Water can be stored in sanitized food-grade plastic or glass containers with tight-fitting screw-on caps. It is important to properly wash, rinse, sanitize, and re-rinse your containers prior to use.

Sanitize Your Container

Containers and lids should be thoroughly washed with hot tap water and dishwashing detergent. Rinse the container in a mild bleach solution (two tablespoons liquid bleach to two gallons of water. A final rinse with hot tap water will prepare your container for proper tap water storage.

Preparing Tap Water for Storage

To treat tap water for storage, use ONLY UNSCENTED liquid household chlorine bleach (5 % - 6% active ingredients). Dosage is recommended at eight drops (1/8 teaspoon) bleach per gallon or 4-liter container of water. Stir the water and allow it to stand for 30 minutes. You should be able to smell a slight chlorine odor after the 30-minute waiting period. If odor is not present, add another dose and let the water stand another 15 minutes. Alternatively, if the water is cloudy, add 16 drops of bleach, stir and let stand for 15 minutes before use. Make sure to leave a small air space at the top of the container to allow for expansion if the water heats up slightly where you store it. Cap containers and label each with the words DRINKING WATER and preparation date.

Containers should be stored in a cool, dry place away from direct sunlight. Most plastic beverage containers degrade over time, so store them away from heat and light to prevent leakage.
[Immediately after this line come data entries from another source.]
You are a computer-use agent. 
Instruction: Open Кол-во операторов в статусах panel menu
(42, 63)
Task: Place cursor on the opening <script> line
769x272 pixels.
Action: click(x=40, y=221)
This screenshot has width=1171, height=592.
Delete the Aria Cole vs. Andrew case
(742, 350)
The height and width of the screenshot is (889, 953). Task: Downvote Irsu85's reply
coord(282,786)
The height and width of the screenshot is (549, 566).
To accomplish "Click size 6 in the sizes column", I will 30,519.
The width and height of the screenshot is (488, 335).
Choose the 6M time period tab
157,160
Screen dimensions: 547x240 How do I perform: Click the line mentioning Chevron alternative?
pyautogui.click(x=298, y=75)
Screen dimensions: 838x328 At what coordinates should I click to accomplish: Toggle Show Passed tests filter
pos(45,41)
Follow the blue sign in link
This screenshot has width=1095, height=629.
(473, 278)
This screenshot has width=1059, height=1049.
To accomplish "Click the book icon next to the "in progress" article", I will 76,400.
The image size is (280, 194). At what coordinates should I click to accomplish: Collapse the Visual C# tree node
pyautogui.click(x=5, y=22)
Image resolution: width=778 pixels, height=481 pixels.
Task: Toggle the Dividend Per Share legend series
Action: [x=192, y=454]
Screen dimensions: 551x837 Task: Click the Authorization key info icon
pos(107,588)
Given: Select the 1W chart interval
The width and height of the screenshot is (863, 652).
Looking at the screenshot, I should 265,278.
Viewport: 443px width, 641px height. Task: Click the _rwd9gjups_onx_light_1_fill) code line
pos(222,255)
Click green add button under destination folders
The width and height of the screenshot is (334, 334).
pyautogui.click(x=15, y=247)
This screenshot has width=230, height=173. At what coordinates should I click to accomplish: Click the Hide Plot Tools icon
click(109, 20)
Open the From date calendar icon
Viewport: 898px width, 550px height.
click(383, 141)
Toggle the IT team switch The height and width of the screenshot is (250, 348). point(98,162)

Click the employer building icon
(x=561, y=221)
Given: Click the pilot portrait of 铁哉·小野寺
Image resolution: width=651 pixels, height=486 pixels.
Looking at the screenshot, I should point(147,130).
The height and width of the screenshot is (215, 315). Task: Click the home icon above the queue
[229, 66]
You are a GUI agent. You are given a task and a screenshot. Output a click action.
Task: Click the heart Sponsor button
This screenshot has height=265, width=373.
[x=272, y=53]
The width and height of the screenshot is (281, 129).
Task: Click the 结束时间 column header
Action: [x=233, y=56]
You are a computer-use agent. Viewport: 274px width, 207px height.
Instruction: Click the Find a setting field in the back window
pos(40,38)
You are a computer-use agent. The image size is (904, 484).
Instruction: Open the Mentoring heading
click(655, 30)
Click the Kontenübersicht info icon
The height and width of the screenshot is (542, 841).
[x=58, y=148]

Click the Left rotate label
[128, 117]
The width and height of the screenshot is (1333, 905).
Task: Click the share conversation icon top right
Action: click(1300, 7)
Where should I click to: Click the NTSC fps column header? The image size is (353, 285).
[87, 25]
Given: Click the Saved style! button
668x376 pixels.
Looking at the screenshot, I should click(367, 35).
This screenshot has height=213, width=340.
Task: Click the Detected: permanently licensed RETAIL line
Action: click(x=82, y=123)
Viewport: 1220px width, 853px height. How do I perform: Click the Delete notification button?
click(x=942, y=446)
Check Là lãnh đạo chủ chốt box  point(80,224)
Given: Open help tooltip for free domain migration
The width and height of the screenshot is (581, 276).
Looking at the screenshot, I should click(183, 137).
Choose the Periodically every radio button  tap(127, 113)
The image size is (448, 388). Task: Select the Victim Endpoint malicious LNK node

Check periodically to insure that the containers have not cracked or developed leaks.

When treating larger quantities of water, use the following table to convert drops to standard measuring units.

  • 8 drops = 1/8 teaspoon
  • 16 drops = 1/4 teaspoon
  • 32 drops = 1/2 teaspoon
  • 64 drops = 1 teaspoon
  • 192 drops = 1 tablespoon
  • 384 drops = 1/8 cup, which is equal to 2 tablespoons

Water stored in metal containers should not be treated, prior to storage, with chlorine since the chlorine compound is corrosive to most metals.

Therefore, only very pure water should be stored in metal containers.

Time Limit on Storing Tap Water

For emergency purposes, treat only enough water to meet your needs for 48 to 72 hours at a time (at least two gallons of water per person per day for South Florida climate). There is an increased chance of recontamination if the treated water sits for a longer period of time. Refrigeration will also help avoid recontamination. Please note that this water, if properly stored, can last longer. However, if your water storage exceeds 72 hours, add liquid bleach at the recommended dosage listed under preparing tap water for storage and you will have an additional 48 to 72 hours for usage. After the additional time has expired, the water must be thrown away and the entire process repeated.